### Exercise aim
For the data below, retype word for word the lines from the one containing "Given: Click the" through the one containing "You are a computer-use"; drop the pictures.

### Records from a data source
--
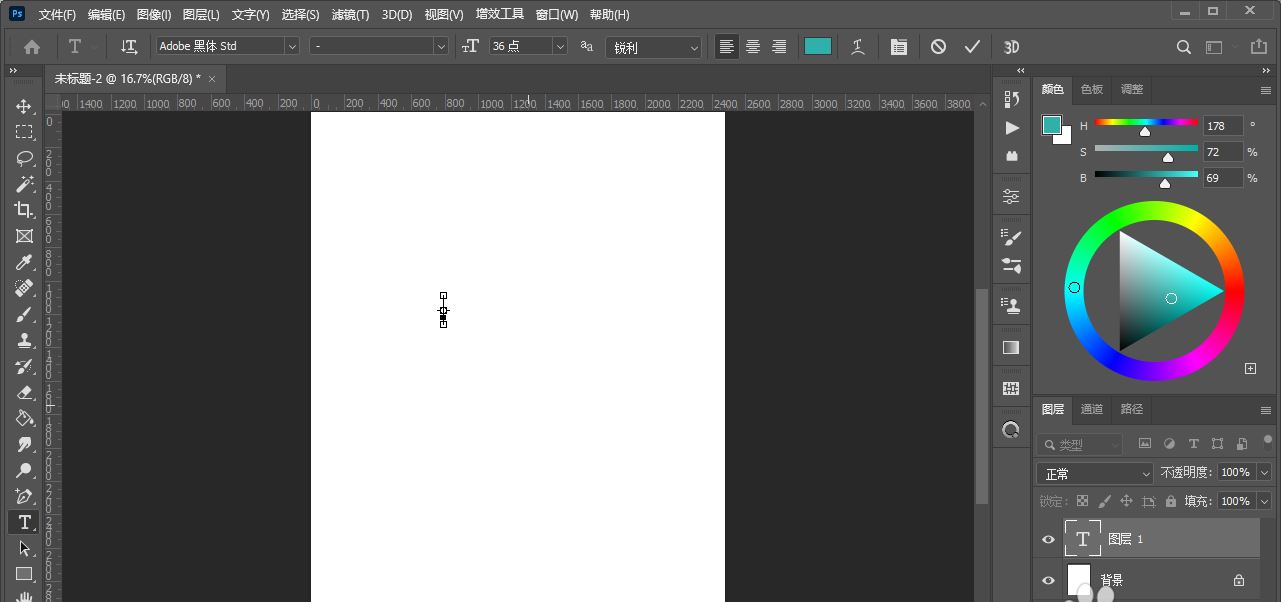Toggle center text alignment
1281x602 pixels.
(x=753, y=47)
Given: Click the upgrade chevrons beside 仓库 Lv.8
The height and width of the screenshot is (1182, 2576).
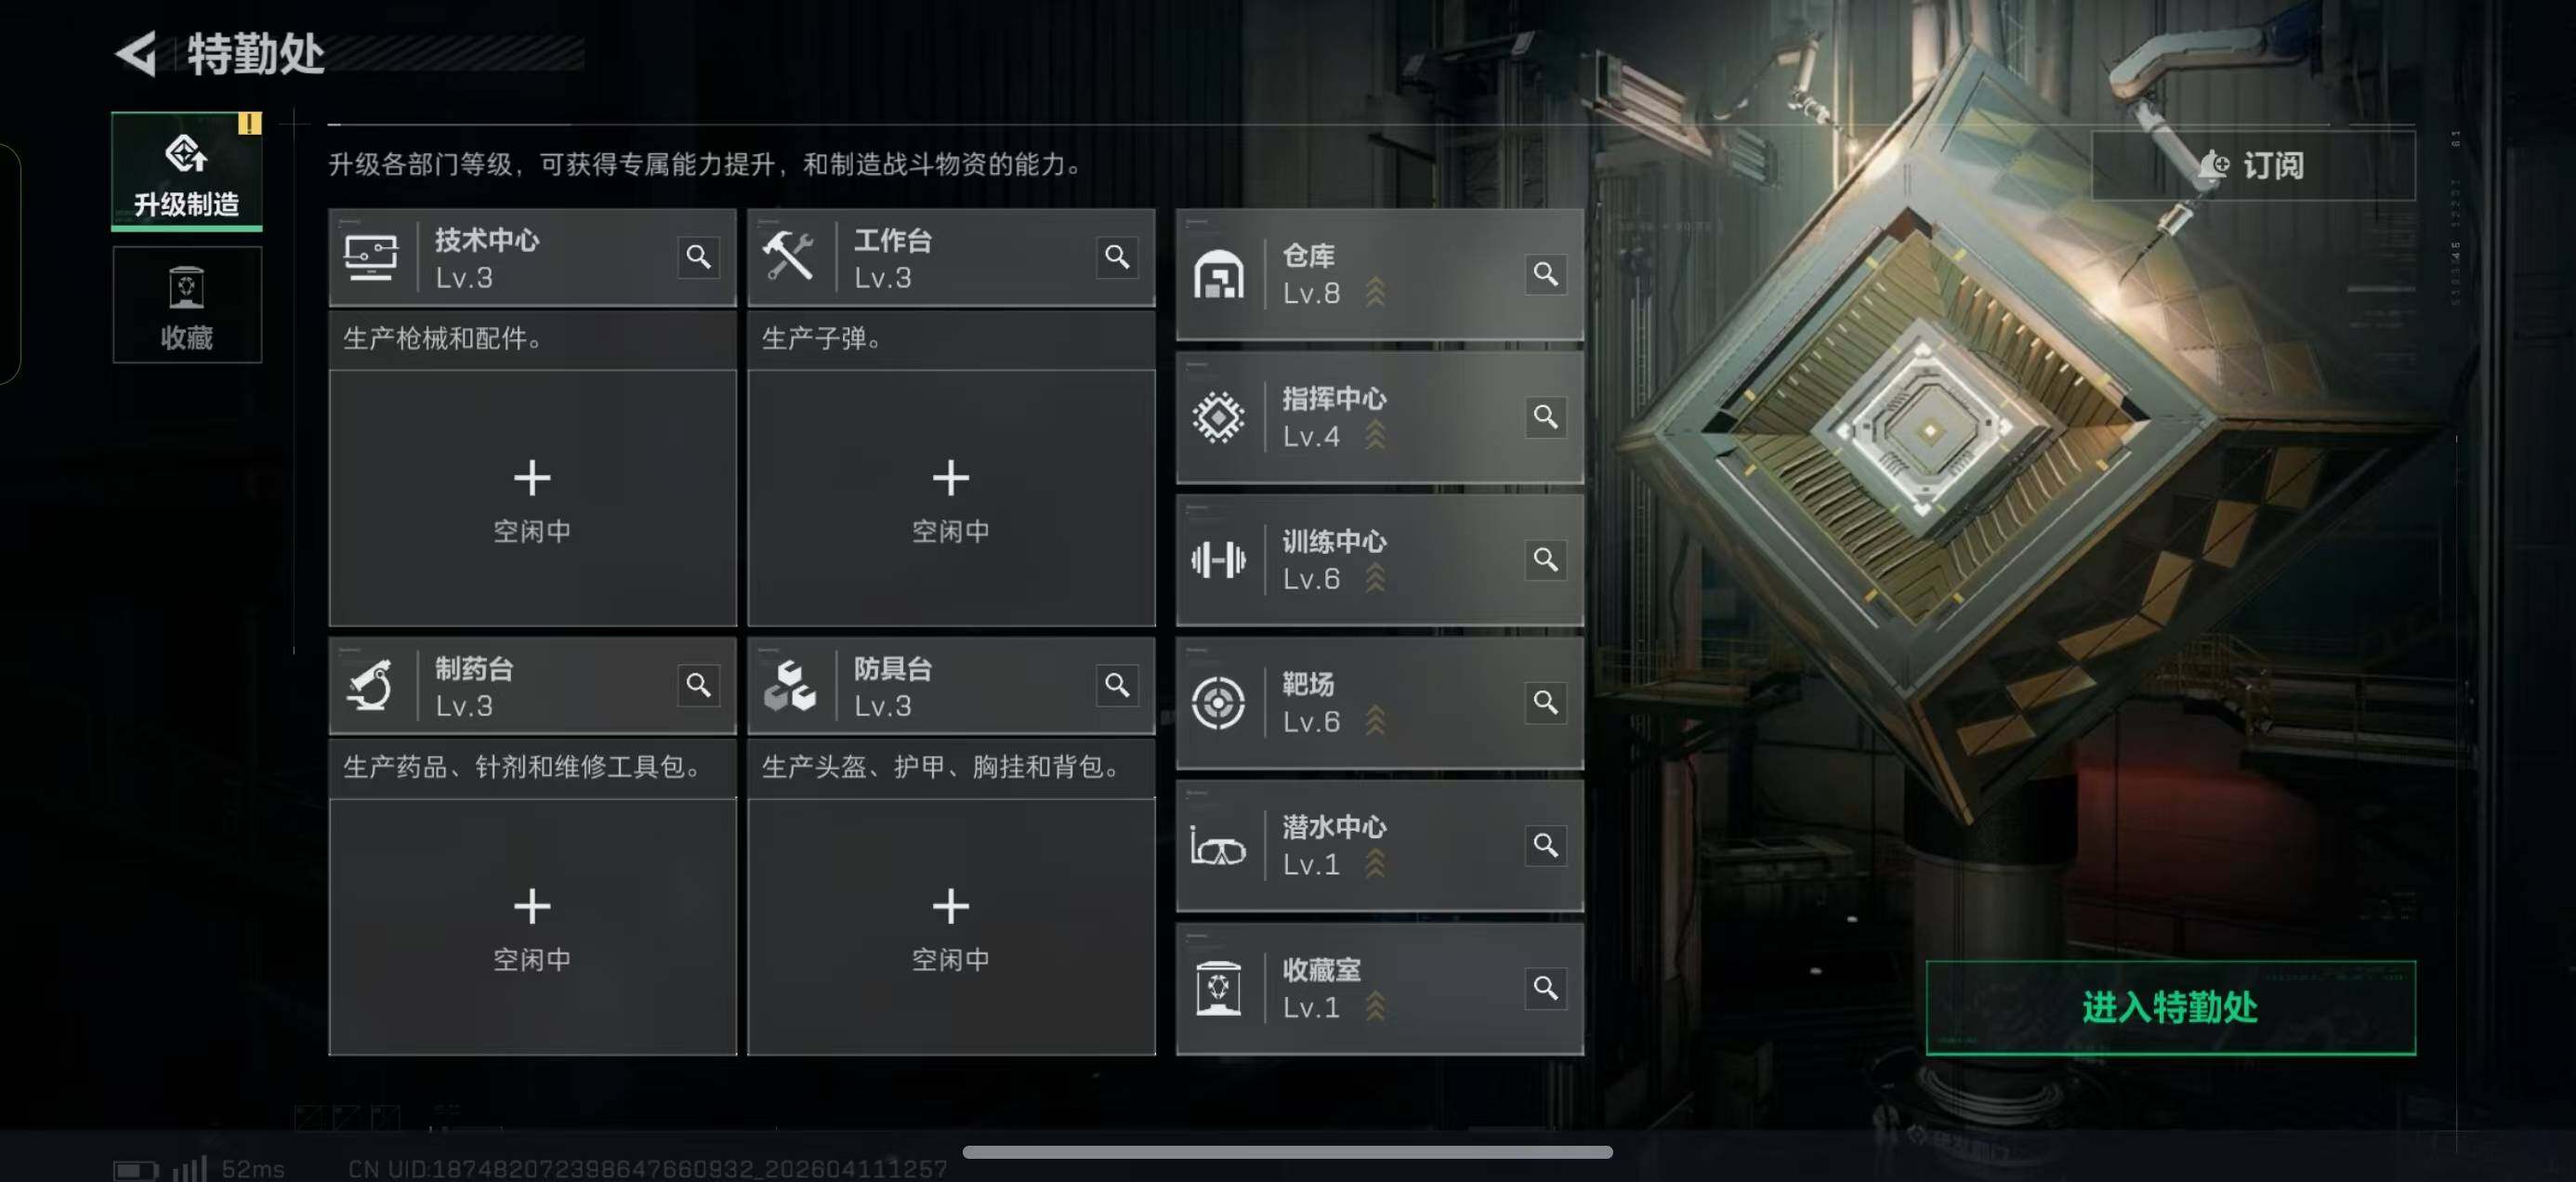Looking at the screenshot, I should (x=1375, y=292).
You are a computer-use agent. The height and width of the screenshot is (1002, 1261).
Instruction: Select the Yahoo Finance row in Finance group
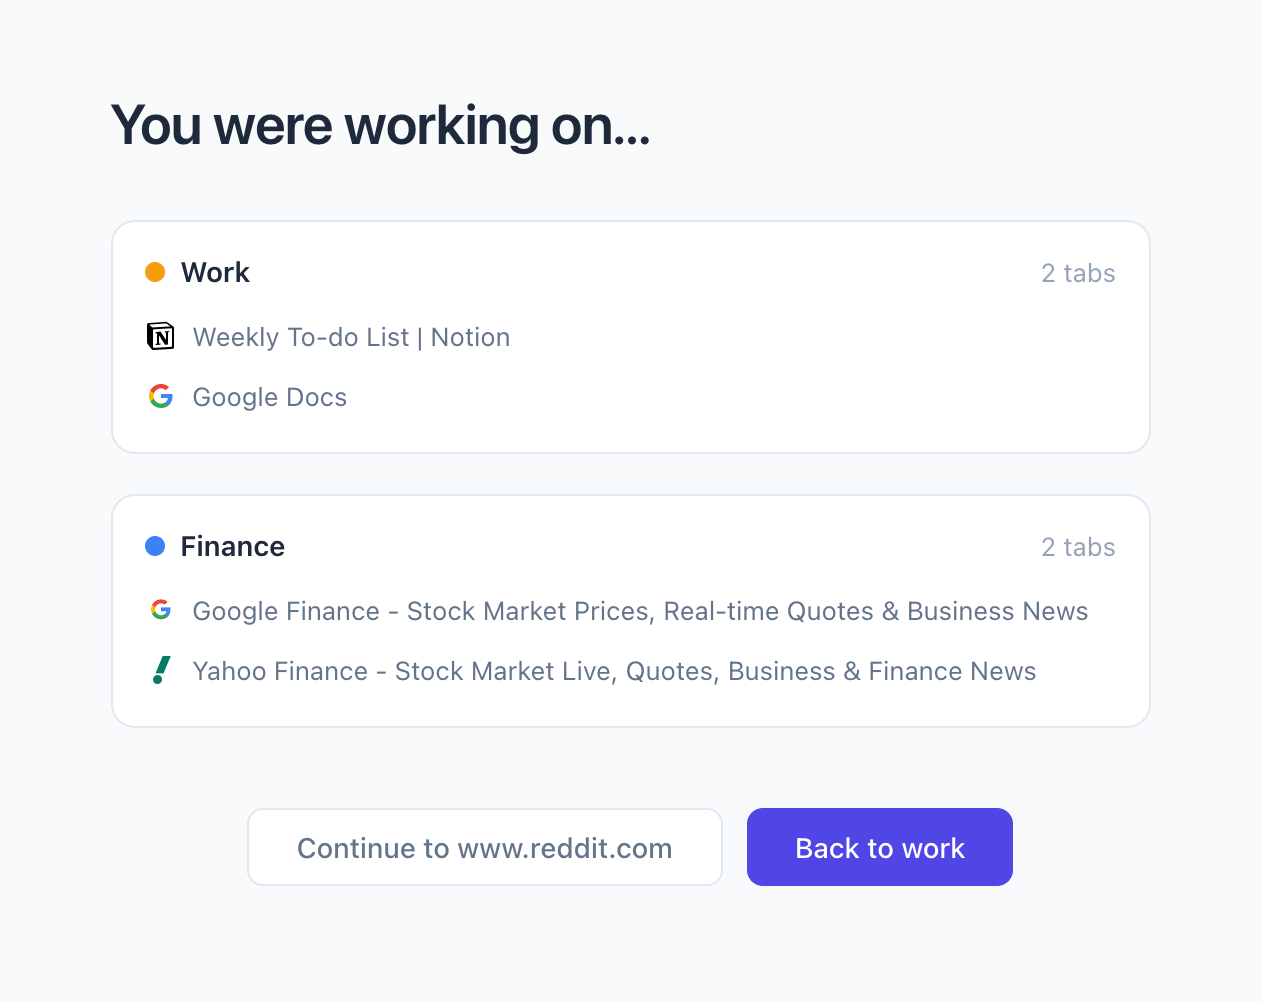614,671
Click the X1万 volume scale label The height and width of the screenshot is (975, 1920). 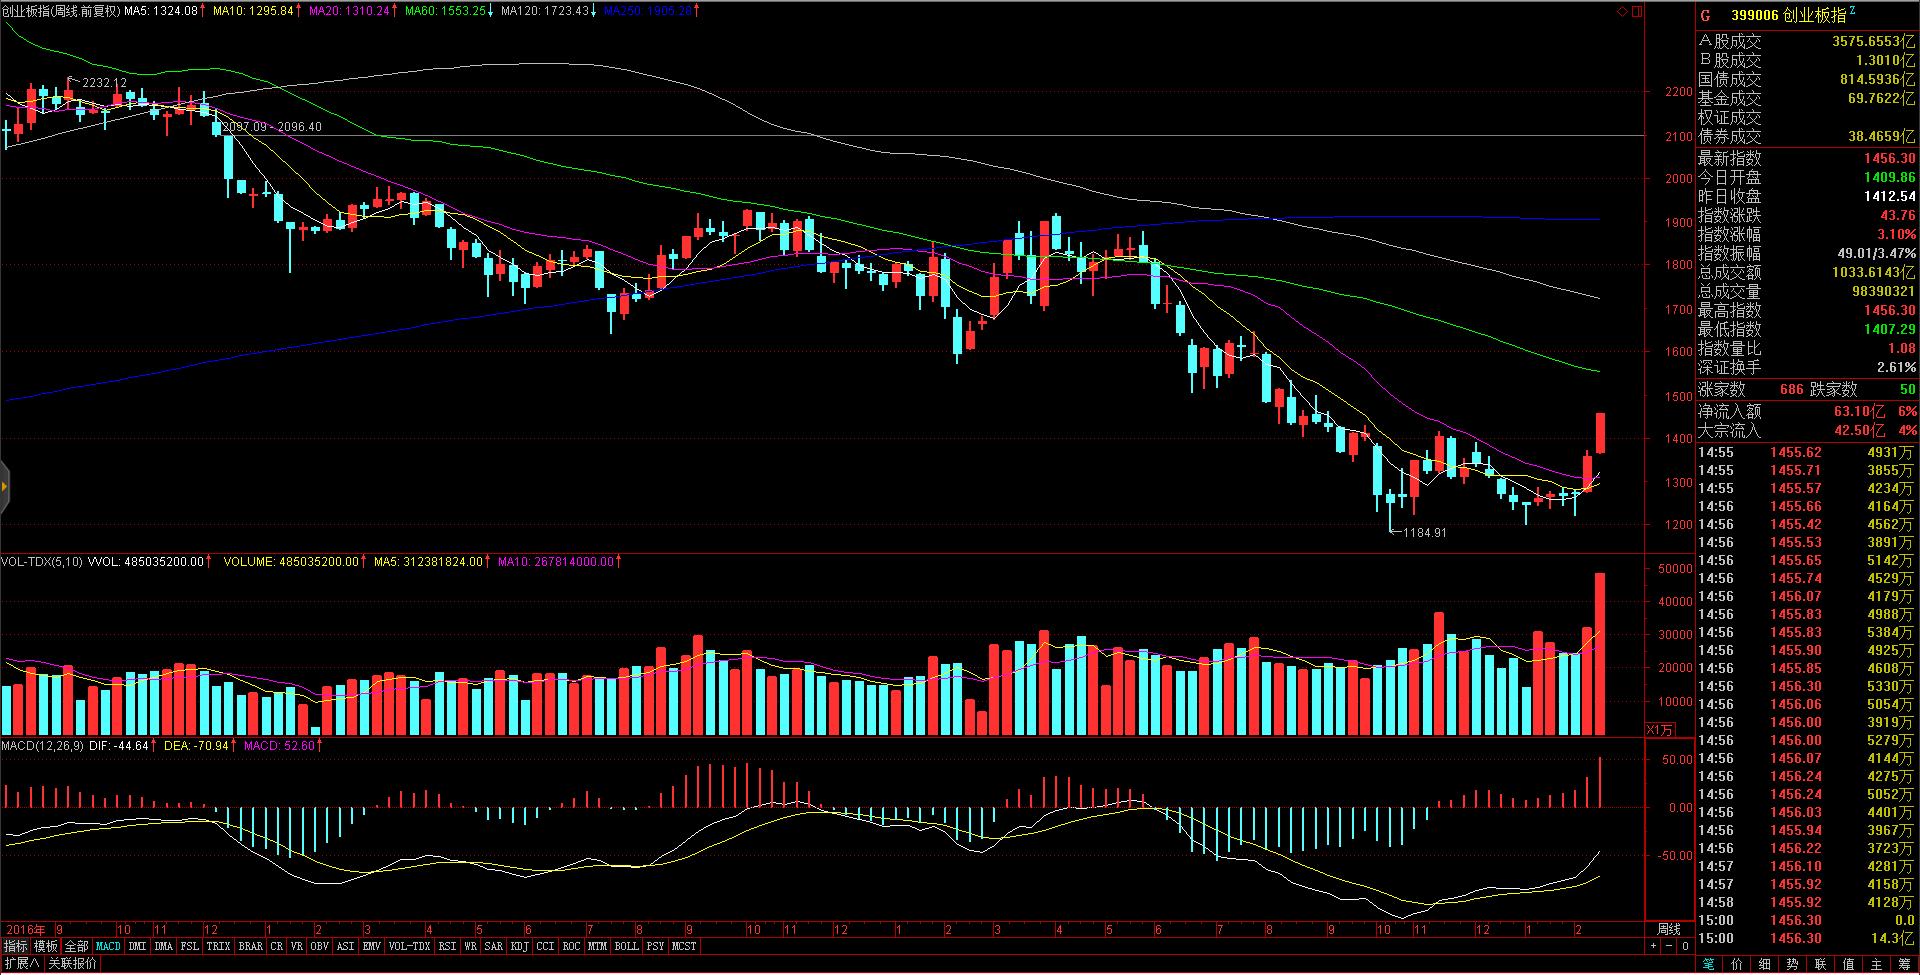[1659, 729]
--
### Expected answer
Given: Click the upgrade chevrons beside 仓库 Lv.8
The height and width of the screenshot is (1182, 2576).
Looking at the screenshot, I should (x=1375, y=292).
You are a computer-use agent. The height and width of the screenshot is (1002, 1261).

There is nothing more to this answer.